Juan Felipe Abaunza-Camacho, MD1; Sara Gomez-Niebles, MD1; Rafael Aponte-Caballero, MD2; Camilo Benavides-Burbano, MD3; Maximiliano Alberto Nunez, MD4; Humberto Madrinan-Navia, MD5; William M. Riveros-Castillo, MD, MSc2; Javier M. Saavedra, MD, MSc6; 1Universidad del Rosario School of Medicine and Health Sciences, Bogota, Colombia; 2Department of Neurosurgery, Hospital Universitario Mayor Méderi, Bogotá, Colombia; 3Department of Neurosurgery, Hospital Universitario de la Samaritana, Bogotá, Colombia; 4Department of Neurosurgery, Hospital El Cruce, Buenos Aires, Argentina; 5Center for Research and Training in Neurosurgery; 6Center for Research and Training in Neurosurgery (CIEN), Bogotá, Colombia.
Background: The infratemporal fossa (ITF) and pterygopalatine fossa (PPF) are deep-seated structures in the skull base that can harbor multiple pathologies of interest to neurosurgeons.

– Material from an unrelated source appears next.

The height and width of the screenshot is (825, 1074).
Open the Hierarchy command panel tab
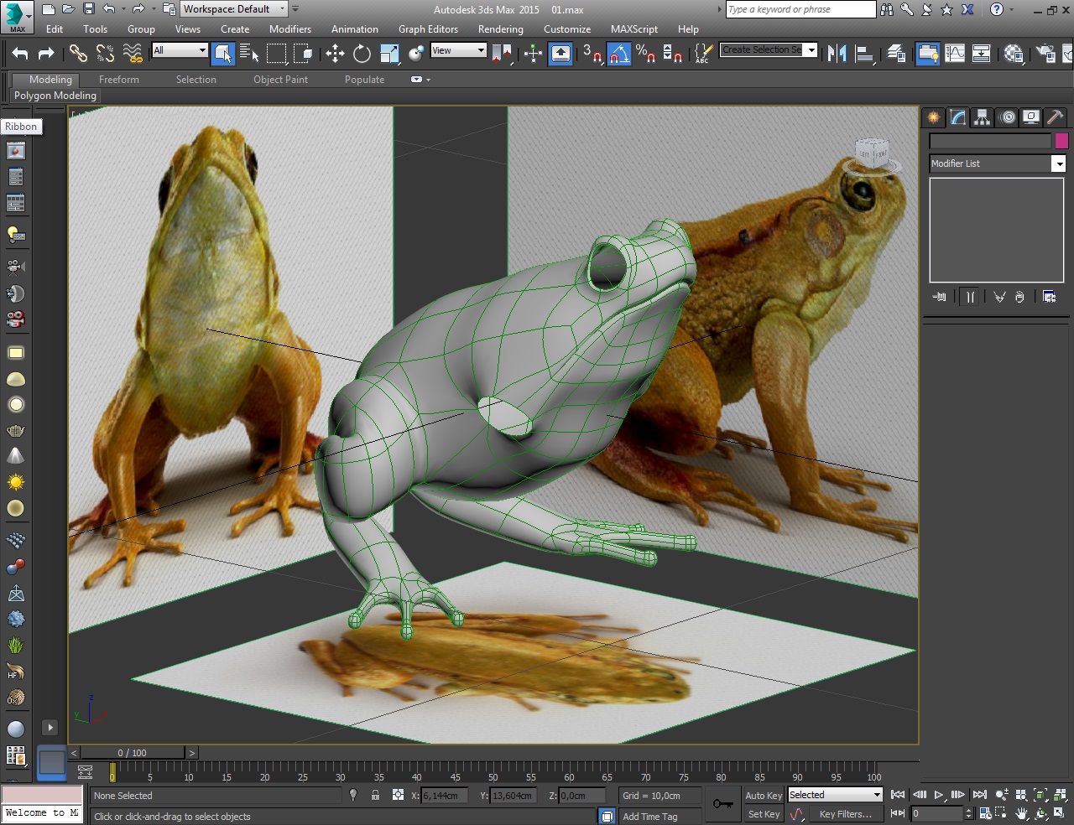pyautogui.click(x=982, y=118)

Classical approaches, including the lateral (Fisch and middle fossa approaches) and anterior (transfacial) approaches, are highly morbid.
With the advent of endoscopic surgery, minimally invasive techniques have become part of the neurosurgeon's armamentarium. However, the endonasal trasnsmaxillary approach (EMA) to the pterygopalatine fossa implies a broad dissection of the osseous structures of the nose and implies a later proximal vascular control of the internal maxillary artery (IMA).

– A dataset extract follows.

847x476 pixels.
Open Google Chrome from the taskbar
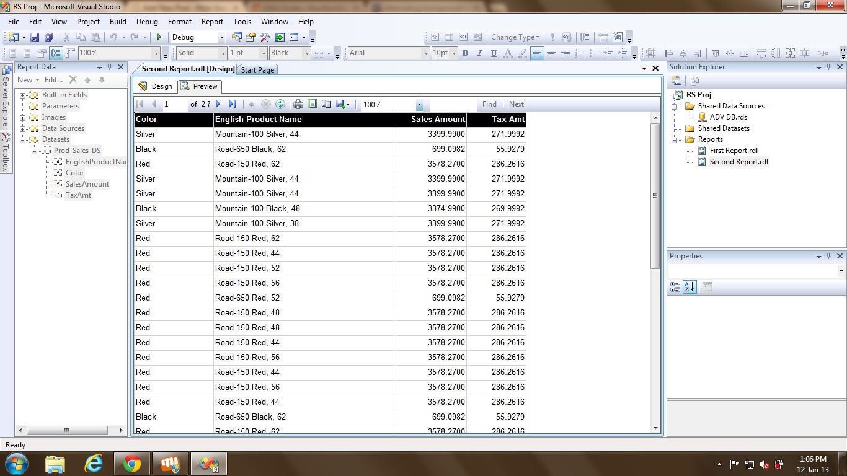point(131,464)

In 2010, Moe et al. described transorbital neuroendoscopic surgery (TONES), a set of surgical corridors that reach the paramedian and paraclival segments of the skull base. This approach has reached the ITF and PPF between the superior and inferior orbital fissures.
This study aimed to describe a transorbital neuroendoscopic transmaxillary approach (TONES-Tmax) utilizing the maxillary sinus (MS) to gain access to the PPF with an early proximal vascular control of the IMA.
Methods: One fresh-frozen latex-injected cadaver was used for the anatomical dissection, which was performed using a rigid endoscope with a 0° and 30° lens. We also present a case report of a transorbital brain injury (TOBI) in which the foreign object reached the right PPF and ITF successfully treated through TONES.
Results: An extended superior eyelid approach with a lateral orbitotomy was performed. A subperiosteal dissection was made to reach the inferior orbital fissure (IOF) (FIGURE 1). The maxillary sinus roof and the infraorbital nerve (ION) were identified, and lateral drilling was performed. (FIGURE 2)
The subperiosteum of the ITF and contained fat tissue were removed, identifying the superior and inferior heads of the lateral pterygoid muscle and the first segment of the IMA, allowing early vascular control compared to TONES or EMA approaches.(FIGURE 2 AND 3)
In the PPF, the pterygopalatine ganglion (PPG) was identified in relation to the ION. At the depth of the PPF, the PPG gives the nasopalatine and pharyngeal nerves. These structures set the boundaries to the PPF with the maxillary nerve superiorly, the vertical portion of the palatine bone medially, and the ITF laterally. (FIGURE 3)
Illustrative case: A 23-year-old male presented to the emergency department following a TOBI with a knife in the right orbit. Images showed a metallic foreign object that reached the right ITF and PPF. The knife penetrated through the lateral wall of the orbit in anteroposterior and lateromedial trajectory, crossing the maxillary sinus and lodging in the pterygopalatine fossa.
Given the high risk of vascular injury, an emergent surgical procedure was performed through TONES, accessing the ITF, PPF and locating the IMA.
The knife was successfully dislodged without any complications, and the patient was discharged on day two postoperatively. (FIGURE 4)
Conclusions: TONES-Tmax provides direct access to ITF, PPF, and its structures with early proximal vascular control and minimal disruption of the maxillary sinus with the advantages of minimally invasive approaches and satisfactory clinical results.